La faible croissance du commerce mondial depuis maintenant quatre années a fait dire à certains experts qu’elle était le signe manifeste d’une démondialisation. Un constat d’autant plus assené qu’il s’appuie, ces derniers temps, sur des déclarations fracassantes à l’image de celles du candidat républicain Donald Trump voulant relocaliser la production américaine sur le sol national.
Pour les statisticiens, rien n’indique une telle tendance
A interroger les statisticiens, rien n’indique aujourd’hui dans les chiffres du commerce une tendance à la démondialisation. Le directeur général de l’Organisation mondiale du commerce, Roberto Azévêdo, l’a déclaré récemment. Si un tel mouvement était à l’oeuvre, le monde commercial assisterait à une baisse de la part des échanges de produits intermédiaires dans le total du commerce mondial. « Les statistiques ne dénotent aucune tendance de ce genre. Si l’ampleur de la croissance du commerce international est plus faible, la composition des échanges commerciaux, elle, est inchangée », observe-t-il.
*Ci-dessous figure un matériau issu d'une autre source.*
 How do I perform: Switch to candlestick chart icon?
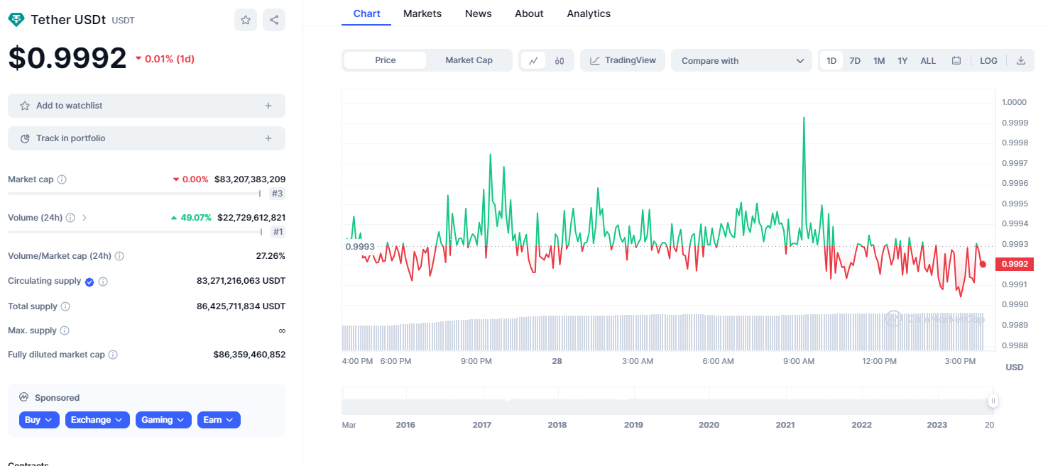click(x=560, y=61)
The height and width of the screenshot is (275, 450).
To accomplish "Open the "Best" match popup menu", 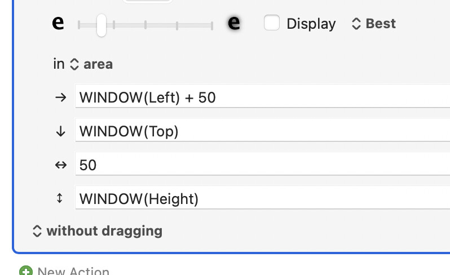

Certaines entreprises multinationales ont certes pu modifier leur chaîne de valeur, leur processus de production réparti sur plusieurs pays, pour se rapprocher géographiquement de leurs marchés où se situent leurs consommateurs. Il y a bien des phénomènes de reconfiguration de ces chaînes face à la montée des coûts de production en Chine , à la plus grande aversion au risque après la crise de 2008-2009. La montée en puissance du Vietnam , la reprise de part de marché du Mexique, le délestage de certains pays jugés à risque vers des pays voisins, à l’image d’un arbitrage entre la Tunisie et le Maroc, par exemple, peuvent être notés.
Désastres et accidents
Tout comme les désastres naturels au Japon et en Thaïlande, les accidents au Bangladesh et les troubles politiques au Moyen-Orient ont pu opérer un changement de gestion des chaînes d’approvisionnement et une plus grande attention apportée aux risques de rupture d’approvisionnement, de mauvaise gouvernance et de manque de contrôle sur certains fournisseurs de second rang.
Phénomène sur quinze ans
Historiquement, la délocalisation à grande échelle a eu lieu au cours des quinze dernières années. Aujourd’hui, les statisticiens parlent volontiers d’un phénomène de « plateau ». L’essentiel de la mondialisation a déjà été opéré. De là à voir un retour en arrière qui se profilerait dans les prochaines années avec un rapatriement de la production au niveau national, ce scénario est hautement improbable.
On peut éventuellement s’attendre à un raccourcissement de la longueur des chaînes de production avec moins de fournisseurs et choisis dans des pays moins lointains. Mais certainement pas à un retour en arrière.